Problem 1:
Answer these questions from the climate policy passage:
(a) Which two states does the climate policy passage name as part of the Northeastern and Mid-Atlantic cap and trade group?
(b) In what year were US greenhouse gas emissions at their lowest level since 1994, according to the report cited?
(c) What organization is given as the source of Figure 2?
Problem 2: Carry on the climate policy passage, starting right after its last line.

Document extract:

_ _ _ _

Carbon taxes on the production and consumption of fossil fuels are one way to capture the third party impact of emissions, thereby discouraging consumption. Alternatively, under a cap and trade program a number of emission allowances are issued that can be auctioned off and traded among utility producers so that high polluters must buy more permits and everyone is incentivized to reduce costs by polluting less. Economists tend to favor policies that address incentives and encourage innovation and efficiency over rule setting such as mileage standards, although mandates also affect incentives and can spur innovation. Usually feasibility and political considerations influence the policies that are ultimately adopted. The US has a range of federal and state and local carbon taxes and California and a group of Northeastern and Mid-Atlantic states (that include New York and Connecticut but not New Jersey) have implemented cap and trade programs to reduce emissions at power plants. The US has achieved progress with these polices. The Trump Administration report reports that greenhouse gas emissions in the US in 2016 were at their lowest levels since 1994; however negative externalities don’t recognize borders. One of the most complicated issues regarding climate change is that effective policies necessarily involve international coordination.

Figure 2: Costly natural disasters are becoming an increasingly regular occurrence
Figure 2- billion dollar disaster event types by year (CPI-adjusted)
Source: NOAA National Centers for Environmental Information (NCEI) U.S. Billion-Dollar Weather and Climate Disasters (2018)

_ _ _ _

Data excerpts:
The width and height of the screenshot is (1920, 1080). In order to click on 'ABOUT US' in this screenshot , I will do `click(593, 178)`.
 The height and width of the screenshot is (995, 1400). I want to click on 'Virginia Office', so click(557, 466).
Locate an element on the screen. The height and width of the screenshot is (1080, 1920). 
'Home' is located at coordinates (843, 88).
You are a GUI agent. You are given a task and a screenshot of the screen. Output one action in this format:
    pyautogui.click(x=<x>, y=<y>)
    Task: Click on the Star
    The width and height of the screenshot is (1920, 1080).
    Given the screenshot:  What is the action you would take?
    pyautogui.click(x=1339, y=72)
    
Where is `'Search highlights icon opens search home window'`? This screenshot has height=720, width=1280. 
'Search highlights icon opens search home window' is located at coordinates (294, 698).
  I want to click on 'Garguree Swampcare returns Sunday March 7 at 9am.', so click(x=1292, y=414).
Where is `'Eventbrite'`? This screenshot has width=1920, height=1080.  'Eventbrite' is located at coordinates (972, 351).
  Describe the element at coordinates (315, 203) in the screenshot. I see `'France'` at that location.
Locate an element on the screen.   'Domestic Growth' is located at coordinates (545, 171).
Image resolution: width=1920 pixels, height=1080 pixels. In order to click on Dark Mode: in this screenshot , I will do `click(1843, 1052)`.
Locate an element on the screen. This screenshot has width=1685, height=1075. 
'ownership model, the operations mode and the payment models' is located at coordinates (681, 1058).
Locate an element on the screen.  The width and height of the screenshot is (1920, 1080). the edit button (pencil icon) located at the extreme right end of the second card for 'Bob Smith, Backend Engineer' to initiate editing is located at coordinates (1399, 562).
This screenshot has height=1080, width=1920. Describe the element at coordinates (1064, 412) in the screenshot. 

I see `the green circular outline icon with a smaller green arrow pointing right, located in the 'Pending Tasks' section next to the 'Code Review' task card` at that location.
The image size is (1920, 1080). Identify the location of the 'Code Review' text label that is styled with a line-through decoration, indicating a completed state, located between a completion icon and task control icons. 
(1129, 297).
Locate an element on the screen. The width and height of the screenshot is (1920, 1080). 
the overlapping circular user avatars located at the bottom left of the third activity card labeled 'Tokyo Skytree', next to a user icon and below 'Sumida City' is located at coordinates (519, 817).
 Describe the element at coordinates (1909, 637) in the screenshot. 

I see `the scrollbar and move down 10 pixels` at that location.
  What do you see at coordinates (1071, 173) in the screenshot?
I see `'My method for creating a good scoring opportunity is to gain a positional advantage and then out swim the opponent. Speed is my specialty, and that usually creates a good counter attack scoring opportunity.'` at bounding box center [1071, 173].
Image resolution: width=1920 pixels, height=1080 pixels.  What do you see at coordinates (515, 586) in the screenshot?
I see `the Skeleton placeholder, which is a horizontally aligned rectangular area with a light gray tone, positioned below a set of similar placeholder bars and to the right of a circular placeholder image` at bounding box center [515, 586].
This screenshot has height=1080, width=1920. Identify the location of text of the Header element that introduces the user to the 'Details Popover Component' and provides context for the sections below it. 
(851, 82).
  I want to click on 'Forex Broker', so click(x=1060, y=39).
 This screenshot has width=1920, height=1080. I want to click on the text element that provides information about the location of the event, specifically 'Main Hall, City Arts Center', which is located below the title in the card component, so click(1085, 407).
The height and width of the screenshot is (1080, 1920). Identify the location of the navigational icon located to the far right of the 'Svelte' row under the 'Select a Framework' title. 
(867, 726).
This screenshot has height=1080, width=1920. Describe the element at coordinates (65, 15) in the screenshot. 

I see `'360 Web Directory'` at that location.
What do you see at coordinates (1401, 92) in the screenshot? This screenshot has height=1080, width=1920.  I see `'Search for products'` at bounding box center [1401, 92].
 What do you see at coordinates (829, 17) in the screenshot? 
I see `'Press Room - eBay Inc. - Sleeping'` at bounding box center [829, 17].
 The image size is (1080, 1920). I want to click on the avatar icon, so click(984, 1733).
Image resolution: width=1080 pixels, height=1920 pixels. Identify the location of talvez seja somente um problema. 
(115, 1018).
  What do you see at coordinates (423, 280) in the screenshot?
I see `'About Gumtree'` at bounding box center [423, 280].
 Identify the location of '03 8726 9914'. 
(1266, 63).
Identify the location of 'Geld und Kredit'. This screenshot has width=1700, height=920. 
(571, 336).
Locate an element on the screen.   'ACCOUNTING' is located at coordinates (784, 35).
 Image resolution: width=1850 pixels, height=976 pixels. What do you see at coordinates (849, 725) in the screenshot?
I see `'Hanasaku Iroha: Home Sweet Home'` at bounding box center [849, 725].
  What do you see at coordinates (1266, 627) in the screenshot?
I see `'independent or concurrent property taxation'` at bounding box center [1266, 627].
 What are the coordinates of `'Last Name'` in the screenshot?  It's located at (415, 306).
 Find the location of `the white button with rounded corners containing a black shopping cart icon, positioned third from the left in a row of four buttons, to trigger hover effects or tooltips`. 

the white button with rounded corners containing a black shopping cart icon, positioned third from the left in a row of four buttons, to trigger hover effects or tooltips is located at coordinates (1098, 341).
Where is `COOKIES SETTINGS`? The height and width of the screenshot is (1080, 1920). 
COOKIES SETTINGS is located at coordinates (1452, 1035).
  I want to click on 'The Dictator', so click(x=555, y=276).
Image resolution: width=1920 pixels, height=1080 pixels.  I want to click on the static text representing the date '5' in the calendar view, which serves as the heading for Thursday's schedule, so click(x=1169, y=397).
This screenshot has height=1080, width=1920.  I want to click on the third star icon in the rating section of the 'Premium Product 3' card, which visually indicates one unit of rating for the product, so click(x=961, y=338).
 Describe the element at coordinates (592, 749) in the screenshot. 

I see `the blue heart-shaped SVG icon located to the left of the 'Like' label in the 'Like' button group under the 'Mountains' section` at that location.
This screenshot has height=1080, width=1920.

_ _ _ _

Task result 1:
(a) New York and Connecticut
(b) 2016
(c) NOAA National Centers for Environmental Information (NCEI)

Task result 2:
Climate change is a rising fiscal challenge

Most of the policies developed and discussed by economists address mitigation of the causes of climate change. However, the impact through response to and recovery from increasingly frequent extreme weather events already represents an unfunded and increasing demand on fiscal resources at the federal, state and local levels. Figure 2 shows data through October 9 on the number of billion dollar plus natural disasters (color bars), as well as the five years average estimate of their total cost. The frequency of all kinds of extreme and costly weather events has risen sharply, and the average annual cost has more than quadrupled in real terms from just over $20bn at the start of this millennium to more than $80bn today. The total cost is spread between the federal, state and local governments, private insurers and individuals. It is still modest at less than 0.5% of annual GDP, but the pace of increase in the cost of weather events combined with the trajectory of warming presented in Figure 1 suggest the trend is likely to continue and become more of a burden and a disruption to human activity.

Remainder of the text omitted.